Comment 1 for bug 1890491

Revision history for this message
Jorge Niedbalski (niedbalski) wrote :

I am able to reproduce a similar issue with the following bundle: https://paste.ubuntu.com/p/VJ3m7nMN79/

Resource created with
sudo pcs resource create test2 ocf:pacemaker:Dummy op_sleep=10 op monitor interval=30s timeout=30s op start timeout=30s op stop timeout=30s

juju ssh nova-cloud-controller/2 "sudo pcs constraint location test2 prefers juju-acda3d-pacemaker-remote-10.cloud.sts"
juju ssh nova-cloud-controller/2 "sudo pcs constraint location test2 prefers juju-acda3d-pacemaker-remote-11.cloud.sts"
juju ssh nova-cloud-controller/2 "sudo pcs constraint location test2 prefers juju-acda3d-pacemaker-remote-12.cloud.sts"
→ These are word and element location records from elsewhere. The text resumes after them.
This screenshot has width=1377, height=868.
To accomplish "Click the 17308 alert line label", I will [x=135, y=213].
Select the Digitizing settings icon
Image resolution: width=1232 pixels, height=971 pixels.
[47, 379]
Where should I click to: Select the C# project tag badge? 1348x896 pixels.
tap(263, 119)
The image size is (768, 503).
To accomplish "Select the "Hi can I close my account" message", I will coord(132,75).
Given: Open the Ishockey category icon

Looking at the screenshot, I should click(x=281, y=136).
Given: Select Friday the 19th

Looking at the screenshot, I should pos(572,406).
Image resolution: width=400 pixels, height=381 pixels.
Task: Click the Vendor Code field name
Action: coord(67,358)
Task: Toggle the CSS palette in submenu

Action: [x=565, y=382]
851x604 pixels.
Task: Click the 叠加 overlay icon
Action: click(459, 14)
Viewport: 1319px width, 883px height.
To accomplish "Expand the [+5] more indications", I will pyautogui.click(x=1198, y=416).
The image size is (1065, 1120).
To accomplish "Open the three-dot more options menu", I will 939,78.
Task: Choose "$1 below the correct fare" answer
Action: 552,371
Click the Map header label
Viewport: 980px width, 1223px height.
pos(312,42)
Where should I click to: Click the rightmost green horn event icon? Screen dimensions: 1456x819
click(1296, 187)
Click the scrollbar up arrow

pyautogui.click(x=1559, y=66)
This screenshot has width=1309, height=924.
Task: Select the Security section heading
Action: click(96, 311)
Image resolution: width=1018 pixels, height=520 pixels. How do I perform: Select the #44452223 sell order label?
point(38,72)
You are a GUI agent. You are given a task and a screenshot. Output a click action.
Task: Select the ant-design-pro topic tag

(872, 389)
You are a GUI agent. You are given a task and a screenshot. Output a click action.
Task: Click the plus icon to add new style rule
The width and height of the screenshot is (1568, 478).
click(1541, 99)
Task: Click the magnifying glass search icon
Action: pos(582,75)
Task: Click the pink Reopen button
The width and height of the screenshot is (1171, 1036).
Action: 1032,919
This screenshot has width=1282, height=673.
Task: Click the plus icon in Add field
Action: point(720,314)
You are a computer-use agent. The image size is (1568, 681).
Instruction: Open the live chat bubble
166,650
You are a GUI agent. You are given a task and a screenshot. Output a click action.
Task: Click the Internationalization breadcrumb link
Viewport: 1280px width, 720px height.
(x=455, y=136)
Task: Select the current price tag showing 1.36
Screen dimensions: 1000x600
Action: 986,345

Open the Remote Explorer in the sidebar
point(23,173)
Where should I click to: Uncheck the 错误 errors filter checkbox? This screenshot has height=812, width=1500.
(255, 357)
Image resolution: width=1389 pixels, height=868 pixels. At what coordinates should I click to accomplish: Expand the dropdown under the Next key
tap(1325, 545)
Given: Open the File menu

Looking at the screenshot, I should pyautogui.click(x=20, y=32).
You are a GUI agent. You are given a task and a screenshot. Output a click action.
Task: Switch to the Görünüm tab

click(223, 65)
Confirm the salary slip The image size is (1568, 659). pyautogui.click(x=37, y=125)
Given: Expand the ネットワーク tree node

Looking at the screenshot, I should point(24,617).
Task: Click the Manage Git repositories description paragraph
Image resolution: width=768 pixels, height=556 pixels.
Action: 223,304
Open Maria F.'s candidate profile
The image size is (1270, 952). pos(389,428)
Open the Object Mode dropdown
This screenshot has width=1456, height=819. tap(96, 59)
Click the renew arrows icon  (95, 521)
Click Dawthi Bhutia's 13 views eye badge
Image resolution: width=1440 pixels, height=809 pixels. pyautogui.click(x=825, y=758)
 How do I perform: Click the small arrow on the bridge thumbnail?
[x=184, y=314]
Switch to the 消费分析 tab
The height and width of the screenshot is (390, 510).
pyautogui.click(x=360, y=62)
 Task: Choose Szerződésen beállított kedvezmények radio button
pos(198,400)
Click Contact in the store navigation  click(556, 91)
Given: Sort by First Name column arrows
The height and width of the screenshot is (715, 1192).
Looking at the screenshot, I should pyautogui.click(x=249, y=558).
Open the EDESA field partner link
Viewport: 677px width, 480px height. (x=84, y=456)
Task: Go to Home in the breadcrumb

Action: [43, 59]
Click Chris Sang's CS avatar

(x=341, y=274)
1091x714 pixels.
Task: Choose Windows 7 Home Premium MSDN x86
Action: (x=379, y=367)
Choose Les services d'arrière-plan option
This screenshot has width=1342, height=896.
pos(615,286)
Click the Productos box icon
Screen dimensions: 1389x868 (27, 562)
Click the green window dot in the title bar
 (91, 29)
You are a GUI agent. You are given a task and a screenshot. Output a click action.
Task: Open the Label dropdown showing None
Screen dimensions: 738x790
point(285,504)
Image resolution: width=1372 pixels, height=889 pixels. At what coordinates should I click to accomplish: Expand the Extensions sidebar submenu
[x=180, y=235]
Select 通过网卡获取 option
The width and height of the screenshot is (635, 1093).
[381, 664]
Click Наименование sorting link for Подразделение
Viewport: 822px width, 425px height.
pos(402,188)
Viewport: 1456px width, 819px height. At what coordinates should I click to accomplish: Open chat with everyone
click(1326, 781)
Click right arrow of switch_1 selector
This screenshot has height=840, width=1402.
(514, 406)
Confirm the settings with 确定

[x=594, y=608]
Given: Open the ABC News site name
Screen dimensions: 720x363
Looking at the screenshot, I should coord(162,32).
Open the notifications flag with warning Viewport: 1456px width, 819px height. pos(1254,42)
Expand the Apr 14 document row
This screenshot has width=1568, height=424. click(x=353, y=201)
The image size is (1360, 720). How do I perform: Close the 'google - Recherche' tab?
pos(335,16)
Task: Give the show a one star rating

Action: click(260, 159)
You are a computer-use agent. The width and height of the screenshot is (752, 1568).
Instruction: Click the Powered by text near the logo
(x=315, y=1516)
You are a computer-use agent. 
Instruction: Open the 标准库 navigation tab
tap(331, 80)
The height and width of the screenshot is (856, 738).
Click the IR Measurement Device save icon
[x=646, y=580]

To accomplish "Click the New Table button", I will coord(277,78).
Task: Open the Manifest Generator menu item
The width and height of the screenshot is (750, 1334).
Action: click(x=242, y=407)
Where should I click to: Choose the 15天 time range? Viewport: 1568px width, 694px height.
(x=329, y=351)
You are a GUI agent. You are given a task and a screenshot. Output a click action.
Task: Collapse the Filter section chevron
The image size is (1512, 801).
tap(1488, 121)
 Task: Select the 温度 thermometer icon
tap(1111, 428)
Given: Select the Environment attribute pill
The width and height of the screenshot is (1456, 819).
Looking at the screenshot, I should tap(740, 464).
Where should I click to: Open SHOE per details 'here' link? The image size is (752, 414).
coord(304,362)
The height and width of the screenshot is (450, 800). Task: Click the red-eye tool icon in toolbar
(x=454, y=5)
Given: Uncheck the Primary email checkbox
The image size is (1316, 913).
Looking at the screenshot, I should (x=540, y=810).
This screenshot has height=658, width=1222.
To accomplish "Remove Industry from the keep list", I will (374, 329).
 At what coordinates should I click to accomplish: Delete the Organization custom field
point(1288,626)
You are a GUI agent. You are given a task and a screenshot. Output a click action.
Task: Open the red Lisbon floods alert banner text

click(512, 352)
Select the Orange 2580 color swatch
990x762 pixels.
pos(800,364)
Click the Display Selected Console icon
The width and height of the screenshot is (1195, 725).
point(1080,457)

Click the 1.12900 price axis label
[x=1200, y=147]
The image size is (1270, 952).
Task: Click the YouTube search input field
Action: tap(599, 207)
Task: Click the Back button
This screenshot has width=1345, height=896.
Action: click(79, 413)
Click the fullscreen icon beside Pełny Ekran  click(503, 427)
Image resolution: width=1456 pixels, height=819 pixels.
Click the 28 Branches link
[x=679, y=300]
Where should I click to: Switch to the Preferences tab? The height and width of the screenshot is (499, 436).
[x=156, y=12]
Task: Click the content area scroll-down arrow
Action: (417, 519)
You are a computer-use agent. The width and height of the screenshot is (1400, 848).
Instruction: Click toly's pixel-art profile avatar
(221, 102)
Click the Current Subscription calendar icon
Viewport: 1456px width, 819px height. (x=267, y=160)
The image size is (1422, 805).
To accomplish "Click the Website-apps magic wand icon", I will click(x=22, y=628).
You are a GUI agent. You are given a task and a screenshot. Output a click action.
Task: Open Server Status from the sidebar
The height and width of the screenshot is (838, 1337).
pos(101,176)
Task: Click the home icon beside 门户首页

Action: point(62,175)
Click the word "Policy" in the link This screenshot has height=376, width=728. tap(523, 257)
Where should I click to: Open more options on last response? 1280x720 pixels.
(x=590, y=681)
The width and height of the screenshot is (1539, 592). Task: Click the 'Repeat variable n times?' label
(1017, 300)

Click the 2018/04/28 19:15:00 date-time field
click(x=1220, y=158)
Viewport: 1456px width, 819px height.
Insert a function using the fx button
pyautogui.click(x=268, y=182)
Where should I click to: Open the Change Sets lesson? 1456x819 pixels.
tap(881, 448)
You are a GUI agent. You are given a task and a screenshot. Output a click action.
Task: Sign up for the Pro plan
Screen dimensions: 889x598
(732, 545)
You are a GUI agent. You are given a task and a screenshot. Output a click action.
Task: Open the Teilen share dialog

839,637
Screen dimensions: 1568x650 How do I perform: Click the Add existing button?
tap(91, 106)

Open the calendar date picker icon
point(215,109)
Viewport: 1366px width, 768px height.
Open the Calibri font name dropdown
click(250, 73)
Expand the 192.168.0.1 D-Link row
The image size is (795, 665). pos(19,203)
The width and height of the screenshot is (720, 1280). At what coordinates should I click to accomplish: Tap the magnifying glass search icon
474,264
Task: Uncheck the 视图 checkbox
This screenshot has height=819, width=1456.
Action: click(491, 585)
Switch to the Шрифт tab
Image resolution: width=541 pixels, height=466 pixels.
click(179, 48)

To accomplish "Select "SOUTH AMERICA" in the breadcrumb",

Online: [ juju-acda3d-pacemaker-remote-7 juju-acda3d-pacemaker-remote-8 juju-acda3d-pacemaker-remote-9 ]
RemoteOnline: [ juju-acda3d-pacemaker-remote-10.cloud.sts juju-acda3d-pacemaker-remote-11.cloud.sts juju-acda3d-pacemaker-remote-12.cloud.sts ]

Full list of resources:

Resource Group: grp_nova_vips
res_nova_bf9661e_vip (ocf::heartbeat:IPaddr2): Started juju-acda3d-pacemaker-remote-7
Clone Set: cl_nova_haproxy [res_nova_haproxy]
Started: [ juju-acda3d-pacemaker-remote-7 juju-acda3d-pacemaker-remote-8 juju-acda3d-pacemaker-remote-9 ]
juju-acda3d-pacemaker-remote-10.cloud.sts (ocf::pacemaker:remote): Started juju-acda3d-pacemaker-remote-8
juju-acda3d-pacemaker-remote-12.cloud.sts (ocf::pacemaker:remote): Started juju-acda3d-pacemaker-remote-8
juju-acda3d-pacemaker-remote-11.cloud.sts (ocf::pacemaker:remote): Started juju-acda3d-pacemaker-remote-7

test2 (ocf::pacemaker:Dummy): Started juju-acda3d-pacemaker-remote-10.cloud.sts

## After running the following commands on juju-acda3d-pacemaker-remote-10.cloud.sts

1) sudo systemctl stop pacemaker_remote
2) forcedfully shutdown (openstack server stop xxxx) in less than 10 seconds after the pacemaker_remote gets
executed.

Remote is shutdown

RemoteOFFLINE: [ juju-acda3d-pacemaker-remote-10.cloud.sts ]

The resource status remains as stopped across the 3 machines, and doesn't recovers.

$ juju run --application nova-cloud-controller "sudo pcs resource show | grep -i test2"
- Stdout: " test2\t(ocf::pacemaker:Dummy):\tStopped\n"
UnitId: nova-cloud-controller/0
- Stdout: " test2\t(ocf::pacemaker:Dummy):\tStopped\n"
UnitId: nova-cloud-controller/1
- Stdout: " test2\t(ocf::pacemaker:Dummy):\tStopped\n"
UnitId: nova-cloud-controller/2

However, If I do a clean shutdown (without interrupting the pacemaker_remote fence), that ends up
with the resource migrated correctly to another node.

6 nodes configured
9 resources configured

Online: [ juju-acda3d-pacemaker-remote-7 juju-acda3d-pacemaker-remote-8 juju-acda3d-pacemaker-remote-9 ]
RemoteOnline: [ juju-acda3d-pacemaker-remote-11.cloud.sts juju-acda3d-pacemaker-remote-12.cloud.sts ]
RemoteOFFLINE: [ juju-acda3d-pacemaker-remote-10.cloud.sts ]

Full list of resources:

[...]
test2 (ocf::pacemaker:Dummy): Started juju-acda3d-pacemaker-remote-12.cloud.sts

I will keep investigating this behavior and determine is this is linked to the bug reported.